Yesterday's newspapers reported that the UK literary agent Rod Hall had been found stabbed to death. Rod Hall represented chiefly film and television writers rather than novelists.
This is a very sad event, and it would be wise to avoid facetious remarks about aggrieved clients and -- more particularly -- would-be clients. However, if I were the police officer in charge of the inquiry, I would certainly be making a list of such people.
The same thought seems to have occurred to others. Today's Publishers Lunch newsletter, for instance, carries an item headed 'Agent murdered; writer missing.' There is a link to a BBC news item about Rod Hall's death, but so far as I can see this report includes no mention of a writer at all.

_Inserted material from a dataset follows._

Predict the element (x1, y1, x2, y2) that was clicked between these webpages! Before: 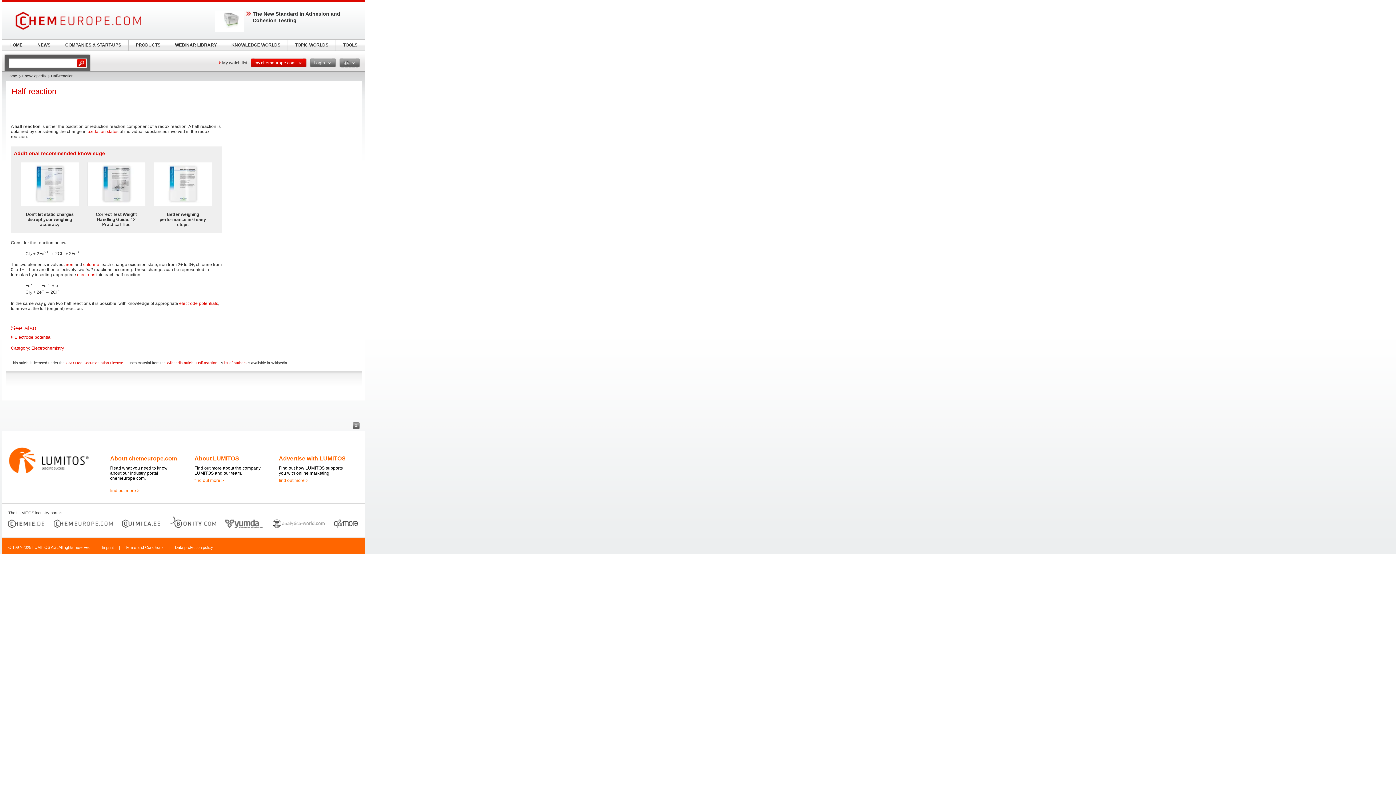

Of course there are other possible motives for murder besides a disagreement over business matters. The press reports don't actually say that Rod Hall was gay, but they tell us very firmly that he 'lived alone.' Which seems to constitute a definite nudge in the ribs. Or is it just me? British newspapers are so harassed by the libel laws that they talk in code half the time, and sometimes one gets it wrong.
Anyway, today's booktrade.info carries a link to the Guardian which tells us that the police are questioning a man in his twenties in connection with Rod Hall's death; the man's profession is unstated.

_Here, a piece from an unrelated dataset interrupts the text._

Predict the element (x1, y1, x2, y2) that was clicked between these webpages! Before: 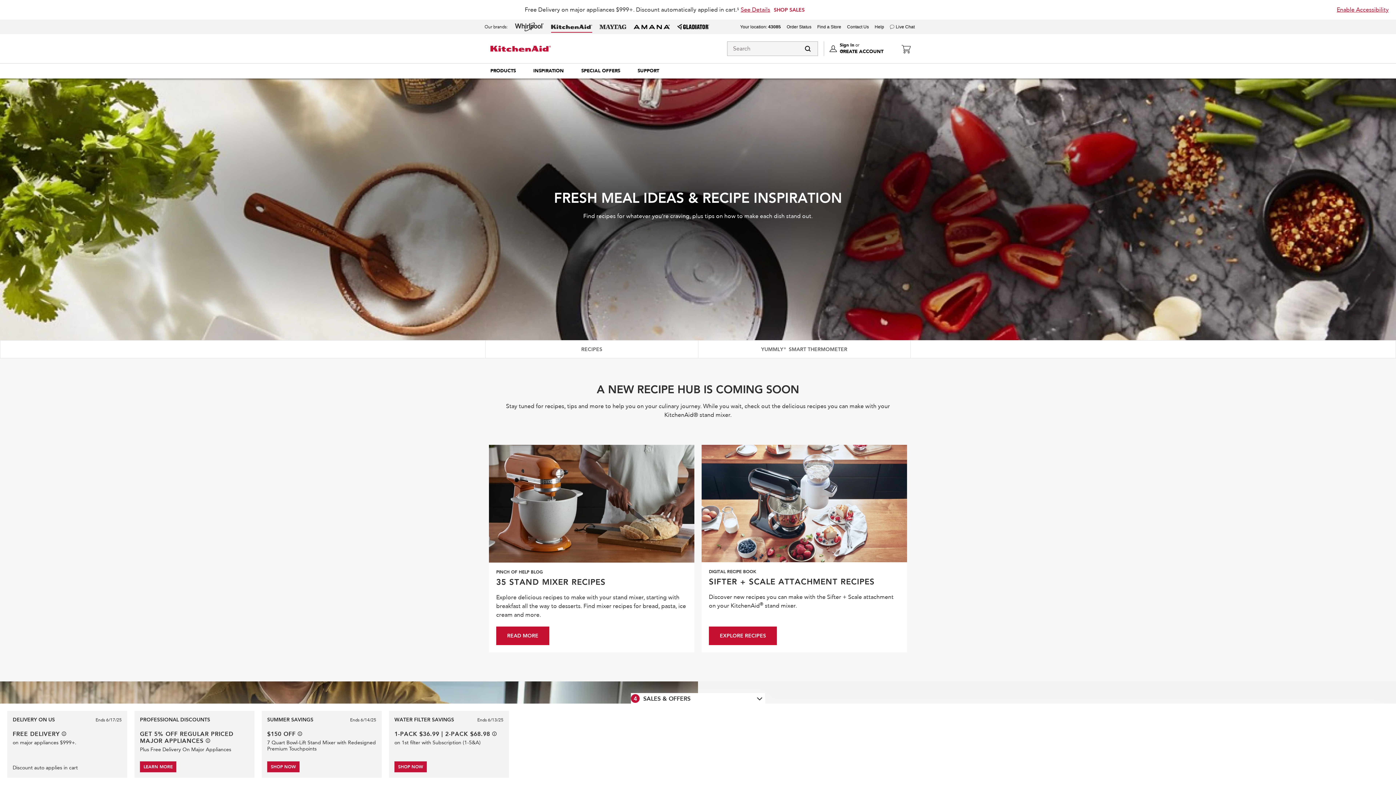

Meanwhile, by coincidence, Publishers Lunch also gives us a link to an Australian journal which quotes a Random House editor as saying that she is being stalked by a writer whose work she rejected seven years ago. 'Whenever I'm chairing something or on a panel, I look down into the audience and she's always there, in the front row. It's a bit weird,' says Jane Palfreyman. Not only weird but worrying, I would have thought.

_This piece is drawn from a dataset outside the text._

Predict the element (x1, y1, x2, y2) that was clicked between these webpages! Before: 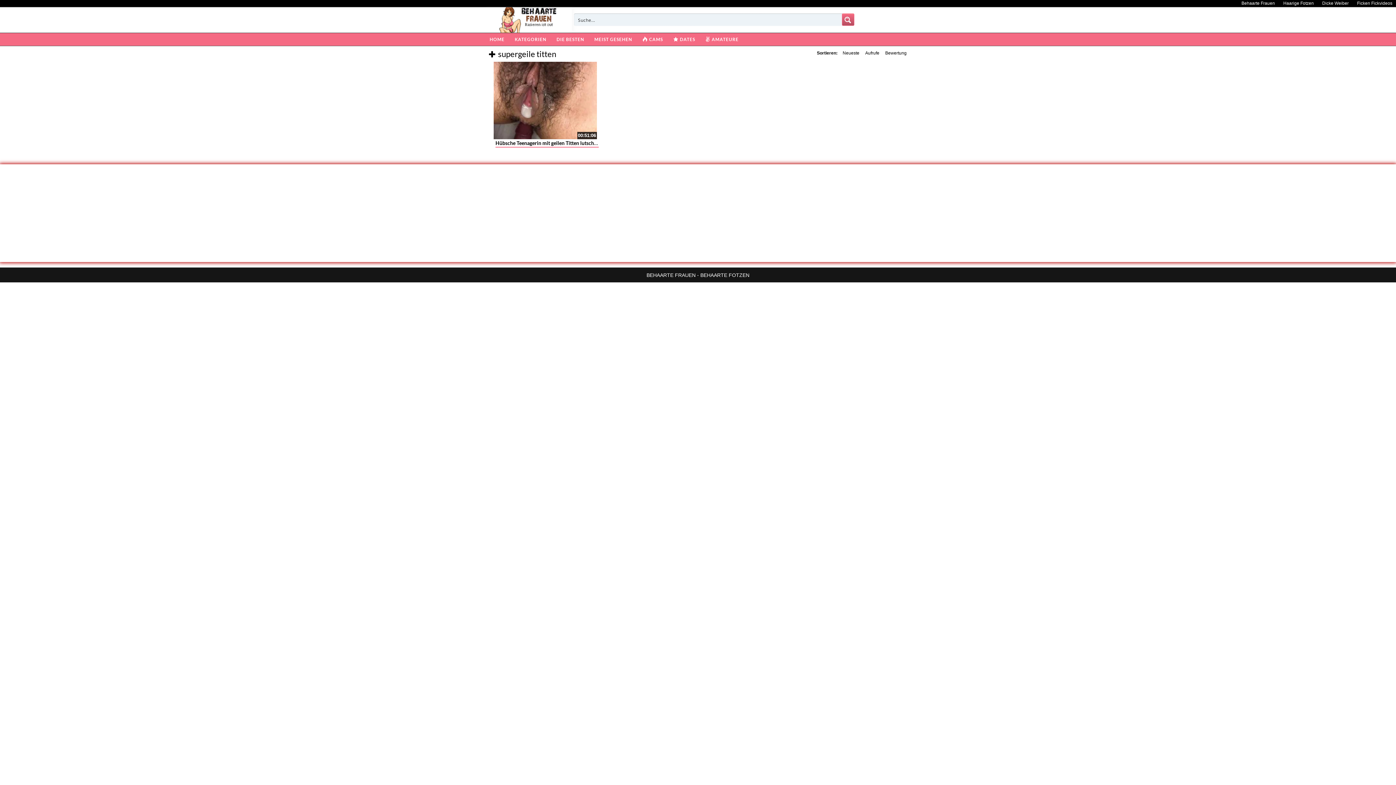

Whatever the rights and wrongs of either of these two events, it has to be admitted that writers are typically rather peculiar and unstable people. A few years ago, Kay Jamison, Professor of Psychiatry at Johns Hopkins University School of Medicine, produced some research on British writers. This showed that 38% of a group of eminent writers and artists had been treated for a mood disorder of one kind or another; of these, 75% had had antidepressants or lithium prescribed, or had been hospitalised. Of playwrights, 63% had been treated for depression. These proportions are many times higher than in the population at large.